Seither sind wir umgeben von Podcast-Menschen, die da sind, aber auch komplett weg. Sie hören konzentriert zu, sind aber kaum ansprechbar. Ab und zu lächeln sie geheimnisvoll vor sich hin. Der Podcast-Mensch braucht die Welt nicht, er hat ja seinen Podcast.

Seine Folgen hat er sich bislang in Innenräumen angehört, in letzter Zeit häufen sich allerdings die Fälle, in denen der Podcast-Mensch in die Öffentlichkeit tritt und unvermittelt auflacht.

Es kann zum Beispiel vorkommen, dass er im Supermarkt einen Stangensellerie auf die Waage legt und seine Mitmenschen mit lautstarker Heiterkeit erschreckt.

Was ist bitte schön so lustig? Der Sellerie wird es kaum sein, daran war noch nie etwas lustig. Ein Handygespräch scheint die Person auch nicht zu führen, obschon sie Kopfhörer trägt.
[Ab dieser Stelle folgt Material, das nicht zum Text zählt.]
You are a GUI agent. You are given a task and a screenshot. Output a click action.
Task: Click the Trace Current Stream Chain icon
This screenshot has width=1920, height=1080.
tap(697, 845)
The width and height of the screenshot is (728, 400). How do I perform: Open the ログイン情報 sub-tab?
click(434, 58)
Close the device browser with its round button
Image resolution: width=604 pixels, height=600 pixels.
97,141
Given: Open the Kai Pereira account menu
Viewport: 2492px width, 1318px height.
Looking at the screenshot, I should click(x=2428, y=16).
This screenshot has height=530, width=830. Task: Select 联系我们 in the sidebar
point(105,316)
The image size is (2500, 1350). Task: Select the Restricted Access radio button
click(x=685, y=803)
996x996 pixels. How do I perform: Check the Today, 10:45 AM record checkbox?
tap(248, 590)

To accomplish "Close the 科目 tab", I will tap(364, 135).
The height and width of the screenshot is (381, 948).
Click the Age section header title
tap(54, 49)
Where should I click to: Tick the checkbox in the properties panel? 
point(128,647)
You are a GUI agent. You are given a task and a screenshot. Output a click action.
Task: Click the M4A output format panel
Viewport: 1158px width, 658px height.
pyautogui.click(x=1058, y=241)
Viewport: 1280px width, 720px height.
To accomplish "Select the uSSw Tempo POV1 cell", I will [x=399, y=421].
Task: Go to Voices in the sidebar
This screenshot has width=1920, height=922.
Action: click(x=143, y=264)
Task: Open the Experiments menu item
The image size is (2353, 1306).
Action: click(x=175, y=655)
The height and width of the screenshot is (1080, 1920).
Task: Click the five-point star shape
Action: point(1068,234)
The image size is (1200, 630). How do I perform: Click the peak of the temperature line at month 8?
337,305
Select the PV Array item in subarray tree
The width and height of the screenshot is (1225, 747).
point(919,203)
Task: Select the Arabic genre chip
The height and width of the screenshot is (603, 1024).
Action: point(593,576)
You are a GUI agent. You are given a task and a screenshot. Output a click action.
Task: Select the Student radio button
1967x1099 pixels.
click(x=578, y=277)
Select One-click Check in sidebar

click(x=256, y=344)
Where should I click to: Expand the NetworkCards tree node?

Also wird sie wohl einen besonders komischen Podcast hören.

Ein fröhlicher Mann mit Schal und Mantel, Ohrstöpsel tragend, lächelt strahlend im Freien bei einer Glasstruktur an einem kalten Tag.

Nun kann man fremde Zeitgenossen maximal bitten, zu verraten, wo sie ihre Schuhe gekauft haben. Aber wer getraut sich, andere über ihre Podcast-Playlist auszufragen? Sie halten sie ja immer für besonders eigenwillig kuratiert, obwohl im Grunde der Algorithmus alles zusammengestellt hat.

Man möchte ja nur wissen, worüber sie lachen! Aber dazu müsste man sie in ihrer Podcast-Blase stören.

Öffentliches Lachen: Das Outing als Spasskonsument

«Die Ähnlichkeiten sind da: Traum und Witz sind geschlossene Welten», schreibt der Soziologe Peter L. Berger im Buch «Erlösendes Lachen».

Das ist insofern wahr, als der lachende Podcast-Mensch komplett in seiner Humortraumwelt versunken ist. Jeder Eingriff wäre ihm ein Übergriff. Geradezu harmlos dagegen der latent verliebt tippende Whatsapp-Mensch, der ja in der Regel noch mitkriegt, dass er gleich auf die befahrene Strasse treten wird.

Der Podcast-Mensch jedoch gibt ein gut hörbares Zeichen, dass er etwas für komisch befindet, teilt aber den Grund für die Heiterkeit mit niemandem.

Er scheint sich nicht einmal zu schämen, weil seine Humorzone keine Überschneidungen hat mit der Zone der Wirklichkeit. Abgetrennt von den anderen, darf er eruptionsartig vor sich hin lachen.

Klar gibt es Podcasts, die so lustig sind, dass man nicht mehr anders kann, als an der Tramhaltestelle loszuprusten. Aber ein wenig seltsam mutet es an, sich vor anderen als Spasskonsument zu outen. Eigentlich ist Humor doch eine gesellige Sache, und so irritiert der lachende Podcast-Mensch.

Die privatisierten Spasskonsumenten rufen nach der Gemeinschaft

Im Altertum galt die orgiastische Erfahrung der Komödie als gefährlich für die öffentliche Ordnung. Weil sie den heiligen Ernst ins Lächerliche zog, musste sie unter Kontrolle gebracht werden.

Heute ist der unkontrollierte Ausbruch des Podcast-Menschen längst Teil der sozialen Ordnung. Die privatisierten Spasskonsumenten haben es lustig in aller Öffentlichkeit, aber sie vergessen eines: Wir erkennen das menschliche Geräusch des Gelächters.

Da verrät sich der Podcast-Mensch eben doch. So klein und geschlossen seine Welt wirken mag: Der Ton, den er macht, ist ein Ruf nach Verbundenheit.